La imaginación nos ayuda a reinventar
los días raros. Tendremos que exprimir al máximo nuestra capacidad de aguante,
sostenernos y evitar que lo peor nos minimice. Y es que las noticias imponen
más a más. Asistimos incrédulos a la inhumanidad con todo tipo de pruebas, pero
nos consuela pensar que los aplausos sanitarios y comprometidos retumban en los
corazones. A esos otros irresponsables les resbala el estado excepcional que
compartimos. Ajenos a lo común, que es el dolor y la incredulidad por vivir
esta realidad tan de ficción. Así, vuelvo al último día de calles pisadas y
miradas anónimas. Llevaba tiempo mascando la posibilidad de caer en la
pesadilla, pero nunca hubiera apostado por despedirme, de repente, de lo
cotidiano. Y eso que confieso que entonces hubiera firmado una huida
terapéutica, pero nunca así.
Madrugué más que de costumbre y
acepté que el calendario marcaba consulta médica. Mi cuerpo reacciona con
rechazo a todo lo que se traduzca en hospitales y salas de espera. La biografía
no perdona y la desgana me podía pensando en cumplir con una nueva cita. Cuatro
letras que hubiera preferido reformular en buena compañía, pero se trataba de
salud y avanzar. El miedo ya convivía con todos y las distancias empezaban a
definir los momentos. Éramos pocos los llamados a consulta con una recepción en
aparente normalidad. El silencio se rompía en conversaciones olvidables con
apariciones estelares del hecho coronado. Las agujas del reloj bailaban con su
coreografía acompasada, pero parecían más torpes esta vez. Y entonces mi nombre
llenó aquellos metros cuadrados de incertidumbre. Me levanté y seguí los pasos
del doctor. Joven, de atuendo informal y sonrisa espontánea. Su despacho era
impersonal, pero su carácter afable llenaba los vacíos. Fue una conversación
amable, cercana, productiva. O al menos eso quise interpretar. Pensándolo con
distancia, no fue un mal punto y aparte del hecho social. Porque poco después
volví a casa e hice de ella mi particular fortaleza.

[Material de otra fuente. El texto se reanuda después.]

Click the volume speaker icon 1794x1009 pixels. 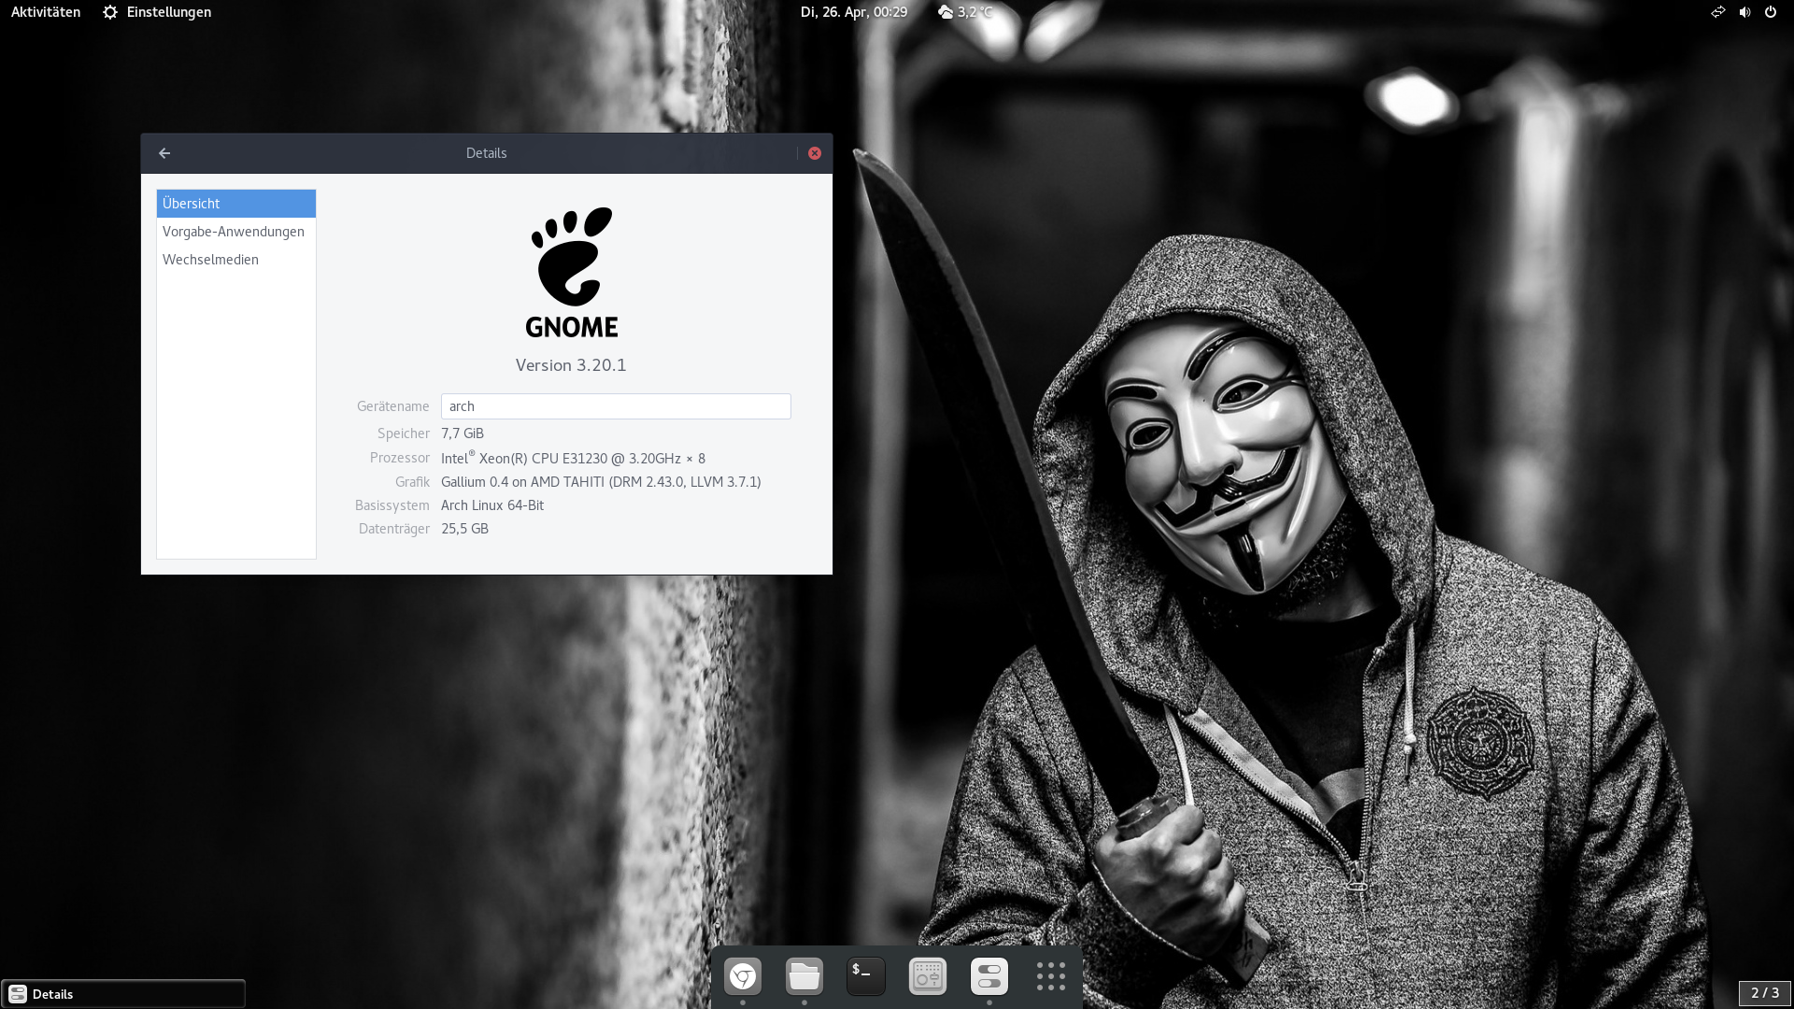(1744, 12)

El tráfico rugía en la ciudad y
las rutinas parecían desoír los ecos de lo que estaba por venir. Seguramente que
de haber sabido que era la despedida hubiera alargado al máximo las
posibilidades y no hubiera perdonado abrazos que ahora duelen por lejanos. Como
yo otros tantos, diría que todos, hubieran reformulado esas horas antes de
encerrar la piel y privarla de otras. La supuesta normalidad podía ser un
lastre para cualquiera, pero nada como la jaula de cuatro paredes que asfixian
hasta la sociedad misma. Presos de la incertidumbre y las medidas que alertan
de consecuencias de pésimo encaje. En ese ayer marcado a fuego, todo parecía
lógico y oportuno, con la cadencia de los hechos sin última hora. Hermano
pequeño de este hoy angustioso y lleno de dudas sin mascarilla. Nos lavábamos las
manos por buenas costumbres y ahora lo hacemos como sinónimo de vida. Sí, todo
ha cambiado. Nosotros, más. Y desconocemos cuál será el siguiente capítulo, como
yo no adiviné que mi médico fuera protagonista de estas letras. Mucho menos que
su profesión fuera el faro que nos ilumina en este mal sueño. Su lucha contra
el elemento merece un capítulo propio, desprovistos de capa, pero con una
heroicidad a prueba de tristes positivos.